**To be done:** Count the lines of the items below that contain the string "legend", treating uppercase and lowercase letters as different, and give only the number.
::::::::
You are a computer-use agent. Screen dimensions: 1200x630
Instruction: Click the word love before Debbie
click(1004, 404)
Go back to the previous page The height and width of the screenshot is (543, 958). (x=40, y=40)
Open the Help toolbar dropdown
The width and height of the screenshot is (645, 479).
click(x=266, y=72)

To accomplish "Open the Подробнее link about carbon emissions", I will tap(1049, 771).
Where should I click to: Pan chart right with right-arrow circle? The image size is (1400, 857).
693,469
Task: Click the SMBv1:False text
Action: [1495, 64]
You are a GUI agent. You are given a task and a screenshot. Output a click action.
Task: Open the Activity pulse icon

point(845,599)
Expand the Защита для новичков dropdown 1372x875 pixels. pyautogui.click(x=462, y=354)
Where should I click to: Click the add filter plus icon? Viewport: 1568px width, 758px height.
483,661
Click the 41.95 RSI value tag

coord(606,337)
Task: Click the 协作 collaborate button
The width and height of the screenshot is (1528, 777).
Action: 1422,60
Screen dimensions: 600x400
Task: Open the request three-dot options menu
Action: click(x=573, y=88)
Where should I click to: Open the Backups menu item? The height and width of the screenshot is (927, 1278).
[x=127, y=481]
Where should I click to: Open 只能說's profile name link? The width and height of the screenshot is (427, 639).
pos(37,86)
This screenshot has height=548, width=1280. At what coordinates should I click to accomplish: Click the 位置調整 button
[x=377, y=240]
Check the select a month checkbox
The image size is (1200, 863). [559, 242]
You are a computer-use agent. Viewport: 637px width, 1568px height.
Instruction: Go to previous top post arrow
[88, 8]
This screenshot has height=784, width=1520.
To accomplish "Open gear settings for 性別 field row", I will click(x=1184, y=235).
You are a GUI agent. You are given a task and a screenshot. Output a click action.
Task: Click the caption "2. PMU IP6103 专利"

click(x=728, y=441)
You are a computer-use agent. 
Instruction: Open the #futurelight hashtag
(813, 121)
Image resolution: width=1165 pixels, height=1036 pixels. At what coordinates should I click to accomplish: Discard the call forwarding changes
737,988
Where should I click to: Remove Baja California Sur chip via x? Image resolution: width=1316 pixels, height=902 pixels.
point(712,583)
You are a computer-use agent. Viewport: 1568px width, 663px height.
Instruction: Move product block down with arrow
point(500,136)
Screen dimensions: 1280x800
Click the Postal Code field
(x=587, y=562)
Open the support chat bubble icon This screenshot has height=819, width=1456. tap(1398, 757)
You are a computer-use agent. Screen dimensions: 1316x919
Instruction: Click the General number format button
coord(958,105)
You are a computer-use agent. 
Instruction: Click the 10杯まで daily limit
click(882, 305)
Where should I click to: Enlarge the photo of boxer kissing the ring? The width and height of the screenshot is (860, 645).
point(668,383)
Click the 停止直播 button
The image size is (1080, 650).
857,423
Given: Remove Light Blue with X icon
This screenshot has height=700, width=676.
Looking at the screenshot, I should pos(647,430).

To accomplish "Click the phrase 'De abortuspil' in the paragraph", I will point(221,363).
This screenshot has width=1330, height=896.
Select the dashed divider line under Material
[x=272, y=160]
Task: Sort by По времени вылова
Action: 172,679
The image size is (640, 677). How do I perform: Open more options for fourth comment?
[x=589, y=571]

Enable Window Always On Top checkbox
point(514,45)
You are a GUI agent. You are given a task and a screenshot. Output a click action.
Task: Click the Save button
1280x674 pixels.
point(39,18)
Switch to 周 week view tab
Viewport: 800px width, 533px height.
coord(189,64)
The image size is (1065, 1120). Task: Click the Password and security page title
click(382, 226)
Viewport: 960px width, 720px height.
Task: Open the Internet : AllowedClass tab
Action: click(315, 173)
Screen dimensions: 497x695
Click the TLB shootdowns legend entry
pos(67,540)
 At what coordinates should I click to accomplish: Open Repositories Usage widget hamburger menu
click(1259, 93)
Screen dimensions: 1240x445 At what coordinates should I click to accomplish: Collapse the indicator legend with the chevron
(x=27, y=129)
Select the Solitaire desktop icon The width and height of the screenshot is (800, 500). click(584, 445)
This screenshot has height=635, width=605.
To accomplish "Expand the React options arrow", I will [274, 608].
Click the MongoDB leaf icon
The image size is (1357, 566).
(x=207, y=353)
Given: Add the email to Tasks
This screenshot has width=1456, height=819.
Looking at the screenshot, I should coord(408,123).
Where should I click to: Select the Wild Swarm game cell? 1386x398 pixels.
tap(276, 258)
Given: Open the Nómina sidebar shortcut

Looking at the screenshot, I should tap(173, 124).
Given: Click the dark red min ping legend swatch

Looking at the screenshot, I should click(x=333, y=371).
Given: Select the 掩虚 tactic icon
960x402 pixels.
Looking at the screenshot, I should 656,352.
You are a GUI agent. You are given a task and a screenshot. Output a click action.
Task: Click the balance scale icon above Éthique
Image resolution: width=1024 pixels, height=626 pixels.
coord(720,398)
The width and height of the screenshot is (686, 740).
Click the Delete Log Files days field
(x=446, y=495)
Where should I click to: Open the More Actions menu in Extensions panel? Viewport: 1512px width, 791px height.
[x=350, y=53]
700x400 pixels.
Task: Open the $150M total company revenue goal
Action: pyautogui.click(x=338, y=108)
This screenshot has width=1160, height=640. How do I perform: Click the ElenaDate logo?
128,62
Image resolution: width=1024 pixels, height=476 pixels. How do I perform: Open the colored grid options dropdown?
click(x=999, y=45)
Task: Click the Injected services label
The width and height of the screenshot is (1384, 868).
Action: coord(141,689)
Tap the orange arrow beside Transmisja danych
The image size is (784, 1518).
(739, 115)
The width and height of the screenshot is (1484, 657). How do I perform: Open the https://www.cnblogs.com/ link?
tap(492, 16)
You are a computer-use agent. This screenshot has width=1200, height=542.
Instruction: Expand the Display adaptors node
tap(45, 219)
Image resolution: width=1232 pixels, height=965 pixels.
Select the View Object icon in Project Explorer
::::::::
**Solution to this task:** 3